— Given task —
Please turn everything from the line containing "You are a GUI" down to the end of the material into a Markdown table with the columns Row and Material line, skipping blank lines. Leave the pictures out of your answer.
═════ Source data
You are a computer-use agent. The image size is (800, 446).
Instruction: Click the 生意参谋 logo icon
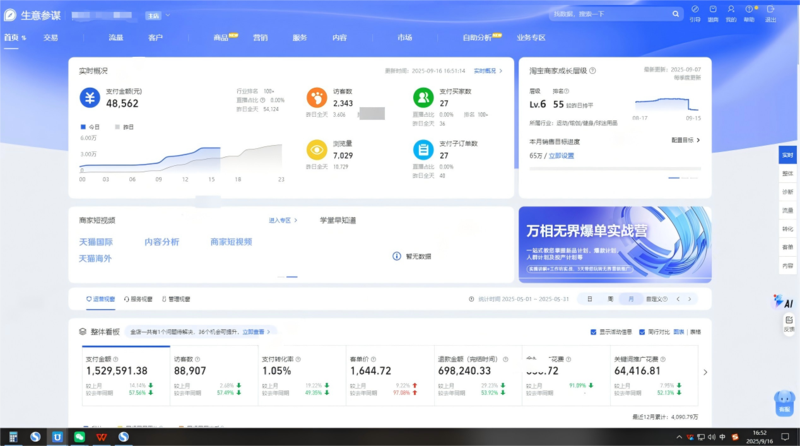[x=11, y=15]
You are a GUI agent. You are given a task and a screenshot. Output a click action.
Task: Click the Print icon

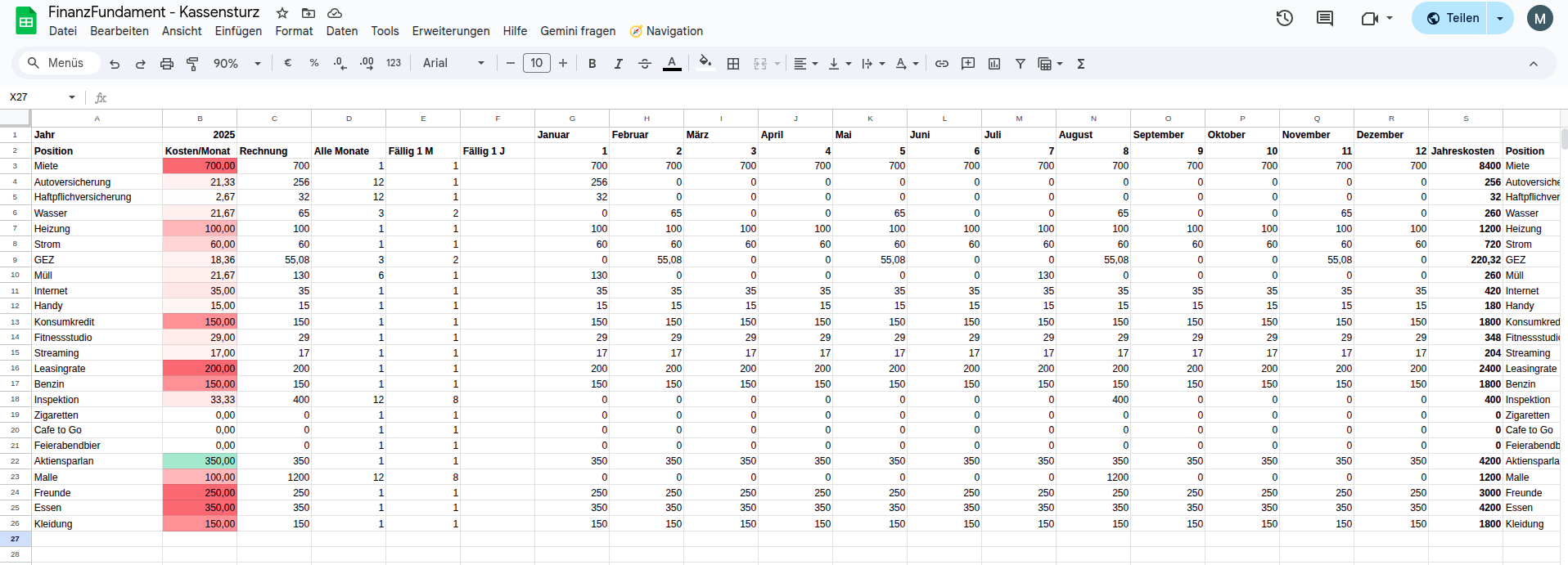click(167, 64)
══════════
— The reply —
| Row | Material line |
|---|---|
| 1 | You are a GUI agent. You are given a task and a screenshot. Output a click action. |
| 2 | Task: Click the Print icon |
| 3 | click(167, 64) |